ACTIVITY: Pull every line containing the word "profile" from the records.

** Opening DATA block **

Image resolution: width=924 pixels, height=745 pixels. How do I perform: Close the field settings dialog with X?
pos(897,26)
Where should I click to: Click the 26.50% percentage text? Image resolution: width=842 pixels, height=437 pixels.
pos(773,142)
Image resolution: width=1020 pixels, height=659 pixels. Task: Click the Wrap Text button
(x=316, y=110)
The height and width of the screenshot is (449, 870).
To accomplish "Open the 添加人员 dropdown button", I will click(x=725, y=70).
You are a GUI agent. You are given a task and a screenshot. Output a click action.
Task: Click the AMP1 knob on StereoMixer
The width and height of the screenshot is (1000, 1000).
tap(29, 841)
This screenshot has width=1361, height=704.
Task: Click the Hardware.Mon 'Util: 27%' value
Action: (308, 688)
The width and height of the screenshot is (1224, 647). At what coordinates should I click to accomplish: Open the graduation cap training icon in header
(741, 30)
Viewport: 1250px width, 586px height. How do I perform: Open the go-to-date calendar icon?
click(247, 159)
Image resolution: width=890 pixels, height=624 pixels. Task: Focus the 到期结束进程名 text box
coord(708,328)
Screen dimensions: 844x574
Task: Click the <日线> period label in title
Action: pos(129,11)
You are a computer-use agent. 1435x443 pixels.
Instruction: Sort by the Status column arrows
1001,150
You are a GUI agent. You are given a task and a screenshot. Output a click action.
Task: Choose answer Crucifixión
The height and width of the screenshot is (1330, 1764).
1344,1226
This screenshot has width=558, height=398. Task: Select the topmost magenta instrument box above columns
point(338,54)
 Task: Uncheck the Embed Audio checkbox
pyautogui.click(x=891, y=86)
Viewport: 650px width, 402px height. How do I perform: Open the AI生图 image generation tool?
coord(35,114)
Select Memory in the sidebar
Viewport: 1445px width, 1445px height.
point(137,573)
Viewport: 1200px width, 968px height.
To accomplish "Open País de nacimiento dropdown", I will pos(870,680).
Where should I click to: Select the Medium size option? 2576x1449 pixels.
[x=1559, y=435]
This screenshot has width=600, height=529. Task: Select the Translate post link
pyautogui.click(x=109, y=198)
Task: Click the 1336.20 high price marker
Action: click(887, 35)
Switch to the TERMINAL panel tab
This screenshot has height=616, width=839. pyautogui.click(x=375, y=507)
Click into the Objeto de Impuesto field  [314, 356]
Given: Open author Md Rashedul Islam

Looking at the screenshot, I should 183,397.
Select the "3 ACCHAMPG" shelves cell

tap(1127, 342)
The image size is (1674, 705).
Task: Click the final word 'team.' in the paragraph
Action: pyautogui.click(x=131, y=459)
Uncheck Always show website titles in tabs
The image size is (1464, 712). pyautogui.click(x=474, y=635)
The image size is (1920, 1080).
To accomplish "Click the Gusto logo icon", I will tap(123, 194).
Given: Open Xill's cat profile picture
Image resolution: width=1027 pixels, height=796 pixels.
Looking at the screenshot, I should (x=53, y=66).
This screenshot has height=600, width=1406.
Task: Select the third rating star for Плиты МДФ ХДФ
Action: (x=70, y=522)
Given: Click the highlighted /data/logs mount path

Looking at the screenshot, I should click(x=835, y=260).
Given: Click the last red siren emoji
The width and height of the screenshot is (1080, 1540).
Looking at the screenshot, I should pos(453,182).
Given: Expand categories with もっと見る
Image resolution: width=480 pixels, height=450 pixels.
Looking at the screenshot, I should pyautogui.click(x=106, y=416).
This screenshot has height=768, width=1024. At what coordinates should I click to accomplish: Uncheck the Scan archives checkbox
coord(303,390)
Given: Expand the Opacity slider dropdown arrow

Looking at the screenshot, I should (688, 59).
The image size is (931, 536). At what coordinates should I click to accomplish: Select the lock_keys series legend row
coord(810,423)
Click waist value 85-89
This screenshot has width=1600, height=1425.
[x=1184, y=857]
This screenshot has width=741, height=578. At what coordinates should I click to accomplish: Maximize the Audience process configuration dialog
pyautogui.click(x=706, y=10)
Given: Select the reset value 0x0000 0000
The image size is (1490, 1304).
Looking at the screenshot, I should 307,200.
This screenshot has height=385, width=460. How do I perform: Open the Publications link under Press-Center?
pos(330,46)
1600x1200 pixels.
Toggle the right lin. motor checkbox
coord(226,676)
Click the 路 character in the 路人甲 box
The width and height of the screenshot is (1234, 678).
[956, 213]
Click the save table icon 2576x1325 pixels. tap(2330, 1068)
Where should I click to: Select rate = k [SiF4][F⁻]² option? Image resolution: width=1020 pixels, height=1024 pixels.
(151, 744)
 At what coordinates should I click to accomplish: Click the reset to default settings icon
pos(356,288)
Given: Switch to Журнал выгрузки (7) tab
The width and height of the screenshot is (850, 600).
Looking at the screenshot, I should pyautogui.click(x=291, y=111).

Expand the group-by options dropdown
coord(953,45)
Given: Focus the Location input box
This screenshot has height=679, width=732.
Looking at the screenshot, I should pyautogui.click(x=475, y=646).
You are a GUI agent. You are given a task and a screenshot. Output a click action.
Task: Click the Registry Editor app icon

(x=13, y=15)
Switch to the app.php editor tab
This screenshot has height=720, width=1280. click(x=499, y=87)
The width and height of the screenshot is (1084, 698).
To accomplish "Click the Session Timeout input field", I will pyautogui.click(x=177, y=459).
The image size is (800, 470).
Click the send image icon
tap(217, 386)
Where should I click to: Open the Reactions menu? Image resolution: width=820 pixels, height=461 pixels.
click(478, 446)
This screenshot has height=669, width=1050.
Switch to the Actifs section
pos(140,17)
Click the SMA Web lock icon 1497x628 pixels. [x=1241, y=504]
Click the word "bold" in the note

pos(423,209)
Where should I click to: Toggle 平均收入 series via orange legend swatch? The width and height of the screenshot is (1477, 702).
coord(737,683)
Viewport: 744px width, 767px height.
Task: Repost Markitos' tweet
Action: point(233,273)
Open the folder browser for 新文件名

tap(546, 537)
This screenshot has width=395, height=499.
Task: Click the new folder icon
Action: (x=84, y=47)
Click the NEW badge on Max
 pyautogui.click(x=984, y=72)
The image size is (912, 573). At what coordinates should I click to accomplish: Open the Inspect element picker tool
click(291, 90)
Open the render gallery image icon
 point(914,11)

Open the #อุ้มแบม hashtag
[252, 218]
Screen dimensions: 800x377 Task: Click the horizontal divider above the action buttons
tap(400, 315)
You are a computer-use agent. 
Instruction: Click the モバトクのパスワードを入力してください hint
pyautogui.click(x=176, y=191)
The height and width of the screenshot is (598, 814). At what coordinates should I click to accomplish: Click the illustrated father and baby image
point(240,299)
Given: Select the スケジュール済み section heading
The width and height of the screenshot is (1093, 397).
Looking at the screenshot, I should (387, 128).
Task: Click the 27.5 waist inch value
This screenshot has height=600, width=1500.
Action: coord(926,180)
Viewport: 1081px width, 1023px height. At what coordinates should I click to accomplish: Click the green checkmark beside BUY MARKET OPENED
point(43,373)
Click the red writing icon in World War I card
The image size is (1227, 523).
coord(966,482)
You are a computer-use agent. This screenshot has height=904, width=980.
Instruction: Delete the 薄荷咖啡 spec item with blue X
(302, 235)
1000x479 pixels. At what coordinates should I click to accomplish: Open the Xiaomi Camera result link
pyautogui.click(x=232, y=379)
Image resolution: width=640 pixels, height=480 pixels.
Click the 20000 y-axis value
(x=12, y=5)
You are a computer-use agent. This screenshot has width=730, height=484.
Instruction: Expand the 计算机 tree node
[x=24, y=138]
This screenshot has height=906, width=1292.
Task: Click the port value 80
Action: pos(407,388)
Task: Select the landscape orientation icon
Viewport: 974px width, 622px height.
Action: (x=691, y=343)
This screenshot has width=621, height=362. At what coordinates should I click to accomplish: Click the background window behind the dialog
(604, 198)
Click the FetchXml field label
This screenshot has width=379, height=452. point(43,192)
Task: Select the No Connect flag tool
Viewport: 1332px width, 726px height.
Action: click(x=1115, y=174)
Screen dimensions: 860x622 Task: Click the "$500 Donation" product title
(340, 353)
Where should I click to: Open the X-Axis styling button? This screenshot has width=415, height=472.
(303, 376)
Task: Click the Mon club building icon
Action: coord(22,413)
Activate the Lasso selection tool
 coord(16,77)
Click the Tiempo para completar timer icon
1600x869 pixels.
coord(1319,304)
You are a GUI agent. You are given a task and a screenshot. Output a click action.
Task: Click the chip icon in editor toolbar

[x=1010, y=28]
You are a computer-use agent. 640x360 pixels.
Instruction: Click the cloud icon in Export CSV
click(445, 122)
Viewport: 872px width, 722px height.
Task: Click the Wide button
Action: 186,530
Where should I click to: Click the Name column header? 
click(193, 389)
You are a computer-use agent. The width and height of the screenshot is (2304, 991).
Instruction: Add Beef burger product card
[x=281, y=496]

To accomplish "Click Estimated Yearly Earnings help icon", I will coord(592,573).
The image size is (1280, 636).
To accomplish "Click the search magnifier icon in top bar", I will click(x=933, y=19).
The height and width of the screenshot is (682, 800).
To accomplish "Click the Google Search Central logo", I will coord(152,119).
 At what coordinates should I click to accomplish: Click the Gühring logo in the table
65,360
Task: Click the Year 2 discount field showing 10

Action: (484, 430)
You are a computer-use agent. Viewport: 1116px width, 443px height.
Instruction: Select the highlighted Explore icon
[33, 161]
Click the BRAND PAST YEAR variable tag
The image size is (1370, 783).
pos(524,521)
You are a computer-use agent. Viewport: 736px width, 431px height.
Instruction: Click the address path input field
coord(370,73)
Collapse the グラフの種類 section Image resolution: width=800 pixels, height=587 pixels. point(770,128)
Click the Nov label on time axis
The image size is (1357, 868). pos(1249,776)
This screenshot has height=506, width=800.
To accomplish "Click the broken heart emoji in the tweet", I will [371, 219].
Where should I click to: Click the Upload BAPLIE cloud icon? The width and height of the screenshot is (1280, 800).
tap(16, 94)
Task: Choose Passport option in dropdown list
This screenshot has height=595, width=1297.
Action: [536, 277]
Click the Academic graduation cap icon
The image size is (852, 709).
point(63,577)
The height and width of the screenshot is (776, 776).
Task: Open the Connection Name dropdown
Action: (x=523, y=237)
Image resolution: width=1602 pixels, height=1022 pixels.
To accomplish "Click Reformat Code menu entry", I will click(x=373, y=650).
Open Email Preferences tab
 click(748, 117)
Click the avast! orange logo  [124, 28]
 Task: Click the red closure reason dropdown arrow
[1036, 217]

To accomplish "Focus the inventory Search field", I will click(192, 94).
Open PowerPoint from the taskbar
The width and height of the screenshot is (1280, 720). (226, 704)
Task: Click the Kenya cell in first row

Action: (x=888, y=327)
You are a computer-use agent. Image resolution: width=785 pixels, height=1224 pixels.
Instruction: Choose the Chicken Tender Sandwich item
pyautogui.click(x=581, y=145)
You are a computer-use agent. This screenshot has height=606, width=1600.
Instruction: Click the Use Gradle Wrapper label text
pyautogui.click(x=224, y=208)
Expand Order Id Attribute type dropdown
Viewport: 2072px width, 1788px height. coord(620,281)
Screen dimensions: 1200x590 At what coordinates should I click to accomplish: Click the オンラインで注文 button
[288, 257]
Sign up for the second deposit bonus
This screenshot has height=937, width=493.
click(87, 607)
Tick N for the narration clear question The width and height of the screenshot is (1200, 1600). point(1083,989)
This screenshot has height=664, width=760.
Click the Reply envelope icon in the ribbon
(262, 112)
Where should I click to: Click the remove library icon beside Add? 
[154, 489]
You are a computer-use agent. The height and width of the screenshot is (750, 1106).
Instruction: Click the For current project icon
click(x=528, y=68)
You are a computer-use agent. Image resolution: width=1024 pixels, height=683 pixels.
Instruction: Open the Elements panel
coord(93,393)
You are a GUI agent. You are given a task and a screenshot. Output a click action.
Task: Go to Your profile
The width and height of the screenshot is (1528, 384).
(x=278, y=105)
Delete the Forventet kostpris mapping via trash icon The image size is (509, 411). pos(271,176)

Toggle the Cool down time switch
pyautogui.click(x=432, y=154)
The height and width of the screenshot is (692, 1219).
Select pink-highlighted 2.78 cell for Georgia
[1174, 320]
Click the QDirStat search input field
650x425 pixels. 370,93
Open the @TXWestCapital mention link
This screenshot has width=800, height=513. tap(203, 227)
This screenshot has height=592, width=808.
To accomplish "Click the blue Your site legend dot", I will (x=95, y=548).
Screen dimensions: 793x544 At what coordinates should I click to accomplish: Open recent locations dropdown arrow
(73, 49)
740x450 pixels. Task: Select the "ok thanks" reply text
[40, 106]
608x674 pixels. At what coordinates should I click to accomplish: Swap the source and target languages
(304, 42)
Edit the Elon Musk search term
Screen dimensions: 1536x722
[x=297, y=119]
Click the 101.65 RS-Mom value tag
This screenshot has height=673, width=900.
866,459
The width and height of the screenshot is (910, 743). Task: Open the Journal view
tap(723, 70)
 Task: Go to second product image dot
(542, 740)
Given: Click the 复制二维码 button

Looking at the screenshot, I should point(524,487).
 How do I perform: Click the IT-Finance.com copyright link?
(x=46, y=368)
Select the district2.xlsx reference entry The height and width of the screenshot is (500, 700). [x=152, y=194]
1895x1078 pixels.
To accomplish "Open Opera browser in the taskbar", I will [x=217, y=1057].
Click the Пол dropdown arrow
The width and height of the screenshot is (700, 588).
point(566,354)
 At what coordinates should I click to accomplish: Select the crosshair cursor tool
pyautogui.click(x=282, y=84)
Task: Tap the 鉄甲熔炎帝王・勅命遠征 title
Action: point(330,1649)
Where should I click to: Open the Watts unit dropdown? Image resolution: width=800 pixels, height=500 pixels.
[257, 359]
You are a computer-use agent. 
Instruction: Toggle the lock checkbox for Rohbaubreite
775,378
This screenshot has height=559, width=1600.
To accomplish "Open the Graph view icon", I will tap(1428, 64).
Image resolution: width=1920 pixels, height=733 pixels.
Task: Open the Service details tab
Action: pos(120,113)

** Closing DATA block **

ANSWER FOR THIS EXERCISE:
Given: Open Xill's cat profile picture
Task: Go to Your profile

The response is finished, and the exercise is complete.